My idea is to use a simplified version of this approach to link new and old scans. Instead of having the computer grind away forever trying to match the scans, let the user do it: mark congruent points on each study, say the sternal notch, the carina, the SMA, and the symphysis, just to use my personal favorites. In the simplest implementation, slice incrementation could be adjusted to match the position relative to those marked points, rather than table position per se. The more points you place, the better the match, although I assume most people aren’t going to want to place more than three. The wider the distribution in the z-axis (head-to-toe), the better the match as well. In a really whiz-bang set-up, the scans could be treated as volumes and the old one morphed to the points marked. Some folks from Voxar hinted to me that they were working on a surface-mapping approach to this problem, but so far, several years later, no such luck. My approach is a lot easier, and therefore cheaper, and therefore more likely to appear on a PACS near you.
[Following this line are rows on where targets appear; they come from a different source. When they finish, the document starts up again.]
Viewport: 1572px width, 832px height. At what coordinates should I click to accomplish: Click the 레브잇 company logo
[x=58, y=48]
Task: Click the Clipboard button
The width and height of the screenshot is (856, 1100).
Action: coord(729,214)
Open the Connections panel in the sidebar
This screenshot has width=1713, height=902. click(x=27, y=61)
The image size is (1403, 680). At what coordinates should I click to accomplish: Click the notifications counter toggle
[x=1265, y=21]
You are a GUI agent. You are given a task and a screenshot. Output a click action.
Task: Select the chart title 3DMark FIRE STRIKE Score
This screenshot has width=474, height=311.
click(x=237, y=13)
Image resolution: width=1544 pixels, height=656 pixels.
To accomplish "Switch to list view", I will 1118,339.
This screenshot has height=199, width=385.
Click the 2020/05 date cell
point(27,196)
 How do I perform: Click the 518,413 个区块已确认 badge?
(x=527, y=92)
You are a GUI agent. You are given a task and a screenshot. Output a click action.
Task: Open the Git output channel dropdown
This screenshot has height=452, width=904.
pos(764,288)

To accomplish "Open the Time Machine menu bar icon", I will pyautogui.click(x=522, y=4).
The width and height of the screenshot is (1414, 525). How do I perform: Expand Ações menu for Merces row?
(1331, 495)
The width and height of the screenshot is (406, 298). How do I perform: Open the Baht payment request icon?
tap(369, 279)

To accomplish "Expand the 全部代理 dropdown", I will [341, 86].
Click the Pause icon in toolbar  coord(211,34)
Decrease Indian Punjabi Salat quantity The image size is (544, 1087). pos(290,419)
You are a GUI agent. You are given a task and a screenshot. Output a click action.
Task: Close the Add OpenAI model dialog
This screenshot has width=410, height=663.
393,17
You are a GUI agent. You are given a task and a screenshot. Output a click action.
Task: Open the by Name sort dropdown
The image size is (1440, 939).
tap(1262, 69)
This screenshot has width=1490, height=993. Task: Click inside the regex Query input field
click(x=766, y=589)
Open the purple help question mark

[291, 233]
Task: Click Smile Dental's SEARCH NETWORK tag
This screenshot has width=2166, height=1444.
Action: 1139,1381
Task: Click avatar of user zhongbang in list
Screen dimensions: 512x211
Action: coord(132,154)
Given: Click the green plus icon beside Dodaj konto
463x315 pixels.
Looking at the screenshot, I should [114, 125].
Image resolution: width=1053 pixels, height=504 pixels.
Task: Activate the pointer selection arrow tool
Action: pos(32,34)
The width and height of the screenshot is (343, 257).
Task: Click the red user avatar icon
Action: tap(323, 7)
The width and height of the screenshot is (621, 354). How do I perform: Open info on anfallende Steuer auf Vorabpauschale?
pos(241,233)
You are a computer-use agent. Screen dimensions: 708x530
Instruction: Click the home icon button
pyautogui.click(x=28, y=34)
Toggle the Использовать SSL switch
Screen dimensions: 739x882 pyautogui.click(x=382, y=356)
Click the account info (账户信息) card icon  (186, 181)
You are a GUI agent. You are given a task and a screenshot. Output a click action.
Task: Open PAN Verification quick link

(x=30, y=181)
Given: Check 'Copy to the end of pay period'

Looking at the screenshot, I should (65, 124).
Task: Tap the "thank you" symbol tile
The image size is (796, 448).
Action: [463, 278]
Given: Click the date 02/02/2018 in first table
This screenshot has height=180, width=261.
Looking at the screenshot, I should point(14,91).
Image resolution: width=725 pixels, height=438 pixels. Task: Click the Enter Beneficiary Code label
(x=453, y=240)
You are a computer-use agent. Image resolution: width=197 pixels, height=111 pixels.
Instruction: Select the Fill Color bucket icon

If someone gets the volumetric approach down, the next step would of course be linked 3D studies, including MPR’s and volume renderings. Again, I have heard that Siemens was working on that sort of thing for InSpace (courtesy of Eliot Fishman responding to my question on, but again, this has yet to see the light of day. My pals at ScImage did create a dual-MPR display (one can do the same with GE AW4.1 and Philips, I mean Sectra). ScI’s program suffers from their usual confusion as to where it thinks you have clicked, not to mention half-a-dozen other problems, and using the dual-MPR is so tedious that I don’t bother with it. Now, watch them be the first to run with my idea. That’s OK, as long as everyone else does so as well.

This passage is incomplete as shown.